6Тем же самым июньским вечером ничего не подозревавший о случившемся на судне Мелоун носился по узким улочкам Ред-Хука в состоянии крайнего возбуждения. Район бурлил, как потревоженный муравейник, а таинственные азиаты — все как на подбор старые знакомцы детектива, — словно оповещенные каким-то неведомым сигналом, в огромном количестве собирались и, казалось, ожидали чего-то возле старой церкви и сейдемовских квартир на Паркер-Плейс. Только что стало известно о трех новых похищениях — на этот раз жертвами стали белокурые, голубоглазые отпрыски норвежцев, уже два века, как мирно населявших Гауэнес, до тех пор относительно благополучный район нью-йоркских пригородов, — и до полиции дошли слухи, что взбешенные потомки викингов формируют ополчение, призванное навести порядок в Ред-Хуке и наказать виновных средствами самосуда. Мелоун, который уже несколько недель убеждал начальство произвести всеобъемлющую чистку в этом районе, наконец преуспел в своих попытках — под давлением обстоятельств, более понятных трезвому рассудку, чем домыслы дублинского мечтателя, руководство городской полицией все-таки решилось нанести сокрушительный удар по гнезду порока.
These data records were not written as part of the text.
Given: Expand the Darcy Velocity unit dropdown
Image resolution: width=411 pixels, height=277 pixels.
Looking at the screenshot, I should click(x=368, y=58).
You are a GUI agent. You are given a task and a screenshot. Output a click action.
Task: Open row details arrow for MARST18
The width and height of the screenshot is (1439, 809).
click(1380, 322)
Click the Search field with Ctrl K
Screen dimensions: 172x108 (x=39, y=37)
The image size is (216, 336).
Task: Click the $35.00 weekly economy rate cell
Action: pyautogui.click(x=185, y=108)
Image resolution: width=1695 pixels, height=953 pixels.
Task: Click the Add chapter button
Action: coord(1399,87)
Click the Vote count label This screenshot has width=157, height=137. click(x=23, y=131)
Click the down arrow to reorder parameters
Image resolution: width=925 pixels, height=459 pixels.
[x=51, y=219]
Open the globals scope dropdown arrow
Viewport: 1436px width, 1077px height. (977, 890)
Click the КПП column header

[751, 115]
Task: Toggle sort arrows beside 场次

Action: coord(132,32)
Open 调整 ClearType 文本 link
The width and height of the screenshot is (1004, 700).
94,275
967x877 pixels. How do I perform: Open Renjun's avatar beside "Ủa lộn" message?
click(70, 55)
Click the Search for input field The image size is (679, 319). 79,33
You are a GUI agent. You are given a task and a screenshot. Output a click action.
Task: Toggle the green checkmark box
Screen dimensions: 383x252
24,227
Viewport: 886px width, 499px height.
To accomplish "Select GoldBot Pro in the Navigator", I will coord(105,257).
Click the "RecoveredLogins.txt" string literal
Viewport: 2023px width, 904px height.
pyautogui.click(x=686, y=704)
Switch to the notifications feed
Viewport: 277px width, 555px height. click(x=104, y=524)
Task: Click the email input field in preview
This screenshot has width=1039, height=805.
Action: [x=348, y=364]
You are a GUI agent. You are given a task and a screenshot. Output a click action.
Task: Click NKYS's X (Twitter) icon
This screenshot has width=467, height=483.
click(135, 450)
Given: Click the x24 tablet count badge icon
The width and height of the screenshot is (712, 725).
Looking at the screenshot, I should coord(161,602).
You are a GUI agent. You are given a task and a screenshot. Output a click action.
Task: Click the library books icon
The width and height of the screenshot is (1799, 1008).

Накаленная обстановка, сложившаяся в районе в тот вечер, только ускорила дело, и около полуночи сводные силы трех близлежащих полицейских участков ворвались на площадь Паркер-Плейс и прилегающие к ней улицы, арестовывая всех, кто только ни подворачивался под руку. Когда были взломаны двери конспиративных жилищ, из полутемных, освещаемых только чадящими канделябрами комнат наружу хлынули неописуемые орды азиатов, среди которых попадалось немало таких, что имели на себе митры, пестрые узорчатые халаты и другие ритуальные параферналии, о значении которых можно было только догадываться. Большинство улик было утрачено в суматохе, ибо арестованные умудрялись выбрасывать какие-то предметы в узкие колодцы, о существовании которых полиция ранее и не подозревала и которые вели, казалось, к самому центру земли. Густой аромат поспешно воскуренного благовония скрыл все подозрительные запахи, но кровь — кровь была повсюду, и Мелоун содрогался от отвращения всякий раз, как взгляд его натыкался на очередной алтарь с еще дымящейся на нем жаровней.